### Exercise brief
Starting at the first line below and ending at the line that contains "[x=624, y=64]", rewrite the lines as a Markdown table with the columns Row and Line. Number each row and skip any blank lines.

### Material
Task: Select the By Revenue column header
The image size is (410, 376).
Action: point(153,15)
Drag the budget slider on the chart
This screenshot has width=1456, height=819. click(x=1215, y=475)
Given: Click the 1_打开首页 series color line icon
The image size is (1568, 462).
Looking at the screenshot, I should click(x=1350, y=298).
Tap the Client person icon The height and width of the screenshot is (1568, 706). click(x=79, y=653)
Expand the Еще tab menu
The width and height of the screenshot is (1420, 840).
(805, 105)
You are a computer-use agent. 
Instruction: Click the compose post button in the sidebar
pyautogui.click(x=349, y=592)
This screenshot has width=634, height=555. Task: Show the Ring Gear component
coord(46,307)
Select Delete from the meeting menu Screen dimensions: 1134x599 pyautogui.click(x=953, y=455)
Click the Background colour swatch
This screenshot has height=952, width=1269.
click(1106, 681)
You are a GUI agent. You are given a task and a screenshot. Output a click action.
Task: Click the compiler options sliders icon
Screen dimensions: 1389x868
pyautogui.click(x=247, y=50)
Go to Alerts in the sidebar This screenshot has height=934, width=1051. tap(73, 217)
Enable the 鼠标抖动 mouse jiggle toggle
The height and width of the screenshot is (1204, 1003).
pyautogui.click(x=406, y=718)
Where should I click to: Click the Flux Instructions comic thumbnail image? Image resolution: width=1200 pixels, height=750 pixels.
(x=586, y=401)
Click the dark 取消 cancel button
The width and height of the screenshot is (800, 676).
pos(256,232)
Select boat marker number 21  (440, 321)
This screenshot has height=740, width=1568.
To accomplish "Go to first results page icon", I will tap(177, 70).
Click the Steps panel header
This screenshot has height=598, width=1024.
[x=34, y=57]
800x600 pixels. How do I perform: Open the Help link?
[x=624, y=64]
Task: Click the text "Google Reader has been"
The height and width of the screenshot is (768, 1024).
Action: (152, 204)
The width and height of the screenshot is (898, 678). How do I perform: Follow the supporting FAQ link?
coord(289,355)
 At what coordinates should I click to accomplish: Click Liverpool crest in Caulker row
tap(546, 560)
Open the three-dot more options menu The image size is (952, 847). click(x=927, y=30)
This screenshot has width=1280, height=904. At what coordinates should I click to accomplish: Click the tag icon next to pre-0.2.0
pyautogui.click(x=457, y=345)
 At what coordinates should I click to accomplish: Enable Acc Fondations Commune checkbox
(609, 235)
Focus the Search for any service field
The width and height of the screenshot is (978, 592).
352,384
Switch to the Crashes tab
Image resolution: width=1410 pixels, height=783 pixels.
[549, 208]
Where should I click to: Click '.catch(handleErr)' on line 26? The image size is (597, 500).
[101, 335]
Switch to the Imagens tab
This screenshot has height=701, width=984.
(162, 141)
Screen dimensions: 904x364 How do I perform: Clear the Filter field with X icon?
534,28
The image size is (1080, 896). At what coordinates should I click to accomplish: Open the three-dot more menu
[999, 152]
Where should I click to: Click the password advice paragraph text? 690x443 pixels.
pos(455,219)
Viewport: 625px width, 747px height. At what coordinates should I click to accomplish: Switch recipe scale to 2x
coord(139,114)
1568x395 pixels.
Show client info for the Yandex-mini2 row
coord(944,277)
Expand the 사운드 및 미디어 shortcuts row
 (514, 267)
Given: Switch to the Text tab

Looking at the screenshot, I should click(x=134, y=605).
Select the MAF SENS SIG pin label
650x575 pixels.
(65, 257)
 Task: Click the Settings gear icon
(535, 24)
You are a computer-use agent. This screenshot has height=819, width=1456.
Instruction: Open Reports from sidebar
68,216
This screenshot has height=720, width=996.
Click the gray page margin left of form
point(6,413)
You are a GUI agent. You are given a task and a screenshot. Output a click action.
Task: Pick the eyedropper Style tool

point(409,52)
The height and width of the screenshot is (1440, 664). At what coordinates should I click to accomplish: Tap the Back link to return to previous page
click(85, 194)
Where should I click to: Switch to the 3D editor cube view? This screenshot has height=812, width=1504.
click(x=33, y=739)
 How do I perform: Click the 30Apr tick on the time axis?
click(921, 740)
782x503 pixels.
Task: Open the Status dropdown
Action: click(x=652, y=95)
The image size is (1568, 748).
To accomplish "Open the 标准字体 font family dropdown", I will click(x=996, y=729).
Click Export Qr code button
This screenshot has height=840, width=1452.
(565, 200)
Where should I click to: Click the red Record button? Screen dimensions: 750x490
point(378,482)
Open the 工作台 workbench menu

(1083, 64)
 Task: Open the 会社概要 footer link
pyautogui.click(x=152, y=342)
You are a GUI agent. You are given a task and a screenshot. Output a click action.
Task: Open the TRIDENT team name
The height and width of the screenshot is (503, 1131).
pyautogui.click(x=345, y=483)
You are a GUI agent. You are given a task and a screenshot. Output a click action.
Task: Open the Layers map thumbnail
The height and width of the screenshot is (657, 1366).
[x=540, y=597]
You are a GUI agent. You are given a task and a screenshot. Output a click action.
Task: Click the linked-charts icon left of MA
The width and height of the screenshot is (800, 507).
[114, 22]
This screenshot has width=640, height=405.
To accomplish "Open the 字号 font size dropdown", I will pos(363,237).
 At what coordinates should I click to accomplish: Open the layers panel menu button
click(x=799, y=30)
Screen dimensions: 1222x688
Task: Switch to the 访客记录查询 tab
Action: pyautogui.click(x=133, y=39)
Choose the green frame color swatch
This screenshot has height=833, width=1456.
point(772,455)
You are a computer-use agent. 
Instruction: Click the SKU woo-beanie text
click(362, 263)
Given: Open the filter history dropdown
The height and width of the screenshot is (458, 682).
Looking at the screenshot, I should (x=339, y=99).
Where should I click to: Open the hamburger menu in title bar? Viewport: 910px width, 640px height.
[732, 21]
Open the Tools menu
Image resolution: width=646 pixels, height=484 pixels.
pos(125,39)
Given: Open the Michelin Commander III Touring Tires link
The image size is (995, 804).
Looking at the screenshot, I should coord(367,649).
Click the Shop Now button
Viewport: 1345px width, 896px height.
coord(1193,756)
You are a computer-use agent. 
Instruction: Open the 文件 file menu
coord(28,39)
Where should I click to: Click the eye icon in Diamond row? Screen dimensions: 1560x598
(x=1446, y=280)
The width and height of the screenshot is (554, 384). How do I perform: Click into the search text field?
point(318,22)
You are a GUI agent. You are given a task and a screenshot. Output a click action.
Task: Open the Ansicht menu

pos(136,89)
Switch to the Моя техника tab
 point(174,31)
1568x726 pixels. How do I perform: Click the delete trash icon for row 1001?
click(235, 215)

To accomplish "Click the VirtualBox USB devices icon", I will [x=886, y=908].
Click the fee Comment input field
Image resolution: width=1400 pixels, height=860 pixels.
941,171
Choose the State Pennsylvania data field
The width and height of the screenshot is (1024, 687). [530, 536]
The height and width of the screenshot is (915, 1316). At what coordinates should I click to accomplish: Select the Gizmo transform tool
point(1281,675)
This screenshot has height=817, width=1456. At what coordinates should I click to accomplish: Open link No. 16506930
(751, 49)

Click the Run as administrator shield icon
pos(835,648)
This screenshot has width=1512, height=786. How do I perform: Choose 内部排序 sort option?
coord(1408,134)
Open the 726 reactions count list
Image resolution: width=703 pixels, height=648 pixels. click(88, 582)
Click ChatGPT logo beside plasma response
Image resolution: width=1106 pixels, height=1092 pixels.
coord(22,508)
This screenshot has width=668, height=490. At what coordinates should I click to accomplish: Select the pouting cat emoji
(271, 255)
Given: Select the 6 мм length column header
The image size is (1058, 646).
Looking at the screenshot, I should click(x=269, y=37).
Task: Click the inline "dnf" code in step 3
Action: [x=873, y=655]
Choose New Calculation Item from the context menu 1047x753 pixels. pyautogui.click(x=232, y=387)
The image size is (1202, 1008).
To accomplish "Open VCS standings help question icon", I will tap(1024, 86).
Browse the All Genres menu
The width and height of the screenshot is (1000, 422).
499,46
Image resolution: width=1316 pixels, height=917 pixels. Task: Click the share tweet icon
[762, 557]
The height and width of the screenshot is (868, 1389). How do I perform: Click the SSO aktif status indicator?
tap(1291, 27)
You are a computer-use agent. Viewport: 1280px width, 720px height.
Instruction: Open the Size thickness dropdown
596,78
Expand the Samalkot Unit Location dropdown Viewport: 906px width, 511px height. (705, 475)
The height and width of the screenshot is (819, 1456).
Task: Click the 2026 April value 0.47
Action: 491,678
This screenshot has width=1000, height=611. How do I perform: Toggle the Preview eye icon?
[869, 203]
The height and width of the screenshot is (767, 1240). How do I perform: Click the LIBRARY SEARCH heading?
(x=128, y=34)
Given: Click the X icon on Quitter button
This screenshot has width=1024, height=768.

### Task response
| Row | Line |
|---|---|
| 1 | Task: Select the By Revenue column header |
| 2 | The image size is (410, 376). |
| 3 | Action: point(153,15) |
| 4 | Drag the budget slider on the chart |
| 5 | This screenshot has width=1456, height=819. click(x=1215, y=475) |
| 6 | Given: Click the 1_打开首页 series color line icon |
| 7 | The image size is (1568, 462). |
| 8 | Looking at the screenshot, I should click(x=1350, y=298). |
| 9 | Tap the Client person icon The height and width of the screenshot is (1568, 706). click(x=79, y=653) |
| 10 | Expand the Еще tab menu |
| 11 | The width and height of the screenshot is (1420, 840). |
| 12 | (805, 105) |
| 13 | You are a computer-use agent.  |
| 14 | Instruction: Click the compose post button in the sidebar |
| 15 | pyautogui.click(x=349, y=592) |
| 16 | This screenshot has width=634, height=555. Task: Show the Ring Gear component |
| 17 | coord(46,307) |
| 18 | Select Delete from the meeting menu Screen dimensions: 1134x599 pyautogui.click(x=953, y=455) |
| 19 | Click the Background colour swatch |
| 20 | This screenshot has height=952, width=1269. |
| 21 | click(1106, 681) |
| 22 | You are a GUI agent. You are given a task and a screenshot. Output a click action. |
| 23 | Task: Click the compiler options sliders icon |
| 24 | Screen dimensions: 1389x868 |
| 25 | pyautogui.click(x=247, y=50) |
| 26 | Go to Alerts in the sidebar This screenshot has height=934, width=1051. tap(73, 217) |
| 27 | Enable the 鼠标抖动 mouse jiggle toggle |
| 28 | The height and width of the screenshot is (1204, 1003). |
| 29 | pyautogui.click(x=406, y=718) |
| 30 | Where should I click to: Click the Flux Instructions comic thumbnail image? Image resolution: width=1200 pixels, height=750 pixels. |
| 31 | (x=586, y=401) |
| 32 | Click the dark 取消 cancel button |
| 33 | The width and height of the screenshot is (800, 676). |
| 34 | pos(256,232) |
| 35 | Select boat marker number 21  (440, 321) |
| 36 | This screenshot has height=740, width=1568. |
| 37 | To accomplish "Go to first results page icon", I will tap(177, 70). |
| 38 | Click the Steps panel header |
| 39 | This screenshot has height=598, width=1024. |
| 40 | [x=34, y=57] |
| 41 | 800x600 pixels. How do I perform: Open the Help link? |
| 42 | [x=624, y=64] |